__Extrait proposé__:
===
SOMMAIRE: Dans les pays de droit, de liberté et de civilisation juridique, le divorce semble s'aggraver irrémédiablement entre la science et le pouvoir, la culture et les gouvernements, les classes dominantes et un nouveau "tiers état" constitué d'hommes et de femmes portant leurs espoirs et leurs sentiments. Aujourd'hui, la politique s'avère de moins en moins adaptée pour concevoir l'avenir de la vie et d'une qualité de la vie en tant que possible et nécessaire, pour conserver l'environnement et les traditions civiles et démocratiques, et pour réaliser les réformes opportunes au seuil de l'an 2000. De nouveaux horizons existent, qu'il faut tenter de rejoindre. Peut-être y a-t-il aussi une aventure nouvelle à vivre, et un parti pour la réaliser.
(Le Parti Nouveau, n.1, Juin 1991)
===
__Entrées fournies__:
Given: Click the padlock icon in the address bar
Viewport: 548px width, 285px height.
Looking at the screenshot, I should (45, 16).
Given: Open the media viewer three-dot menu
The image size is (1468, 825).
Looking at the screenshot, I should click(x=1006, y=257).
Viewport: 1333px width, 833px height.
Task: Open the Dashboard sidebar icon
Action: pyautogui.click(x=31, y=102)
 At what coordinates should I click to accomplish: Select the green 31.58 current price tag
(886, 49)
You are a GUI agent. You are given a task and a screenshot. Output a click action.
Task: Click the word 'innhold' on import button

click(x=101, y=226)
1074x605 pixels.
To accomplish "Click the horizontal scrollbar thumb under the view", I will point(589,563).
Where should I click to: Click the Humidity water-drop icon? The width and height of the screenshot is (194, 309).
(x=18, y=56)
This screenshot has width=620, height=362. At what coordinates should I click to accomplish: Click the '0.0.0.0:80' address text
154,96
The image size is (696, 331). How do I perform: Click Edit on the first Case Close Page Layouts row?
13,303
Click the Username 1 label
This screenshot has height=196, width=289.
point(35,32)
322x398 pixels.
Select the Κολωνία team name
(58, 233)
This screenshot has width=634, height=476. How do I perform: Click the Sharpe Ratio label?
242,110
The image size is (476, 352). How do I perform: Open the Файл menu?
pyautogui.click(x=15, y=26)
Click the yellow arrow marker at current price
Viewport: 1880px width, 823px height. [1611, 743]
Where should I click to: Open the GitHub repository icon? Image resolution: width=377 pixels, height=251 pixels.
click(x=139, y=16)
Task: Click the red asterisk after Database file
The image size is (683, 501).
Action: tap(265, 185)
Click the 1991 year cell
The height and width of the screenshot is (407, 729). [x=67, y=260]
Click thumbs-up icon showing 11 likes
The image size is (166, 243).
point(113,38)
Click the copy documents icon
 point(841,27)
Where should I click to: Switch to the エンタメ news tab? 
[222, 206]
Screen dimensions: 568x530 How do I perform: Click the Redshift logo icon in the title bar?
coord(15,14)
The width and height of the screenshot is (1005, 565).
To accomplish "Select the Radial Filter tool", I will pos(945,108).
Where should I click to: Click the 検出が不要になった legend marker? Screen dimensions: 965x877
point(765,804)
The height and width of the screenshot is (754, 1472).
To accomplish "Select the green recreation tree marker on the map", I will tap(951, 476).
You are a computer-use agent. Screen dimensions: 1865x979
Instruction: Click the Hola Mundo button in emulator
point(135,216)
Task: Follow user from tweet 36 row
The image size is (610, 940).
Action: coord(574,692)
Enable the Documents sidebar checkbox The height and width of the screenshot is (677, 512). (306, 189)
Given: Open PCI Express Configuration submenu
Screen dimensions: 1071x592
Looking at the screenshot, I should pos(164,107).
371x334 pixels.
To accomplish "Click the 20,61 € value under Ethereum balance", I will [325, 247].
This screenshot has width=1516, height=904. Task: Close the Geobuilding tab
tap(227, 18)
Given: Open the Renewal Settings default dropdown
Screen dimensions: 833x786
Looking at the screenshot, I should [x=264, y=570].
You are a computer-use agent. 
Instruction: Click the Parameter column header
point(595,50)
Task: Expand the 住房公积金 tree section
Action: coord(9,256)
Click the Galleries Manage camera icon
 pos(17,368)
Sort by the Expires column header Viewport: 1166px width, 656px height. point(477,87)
===
__Objectifs__:
A. Relevez dans le sommaire toutes les paires de termes entre lesquelles, d'après la première phrase, le divorce semble s'aggraver.
B. Citez le sommaire de « SOMMAIRE: Dans les » à « n.1, Juin 1991) ».

__Corrigé__:
A.
- la science et le pouvoir
- la culture et les gouvernements
- les classes dominantes et un nouveau « tiers état »

B.
SOMMAIRE: Dans les pays de droit, de liberté et de civilisation juridique, le divorce semble s'aggraver irrémédiablement entre la science et le pouvoir, la culture et les gouvernements, les classes dominantes et un nouveau "tiers état" constitué d'hommes et de femmes portant leurs espoirs et leurs sentiments. Aujourd'hui, la politique s'avère de moins en moins adaptée pour concevoir l'avenir de la vie et d'une qualité de la vie en tant que possible et nécessaire, pour conserver l'environnement et les traditions civiles et démocratiques, et pour réaliser les réformes opportunes au seuil de l'an 2000. De nouveaux horizons existent, qu'il faut tenter de rejoindre. Peut-être y a-t-il aussi une aventure nouvelle à vivre, et un parti pour la réaliser.
(Le Parti Nouveau, n.1, Juin 1991)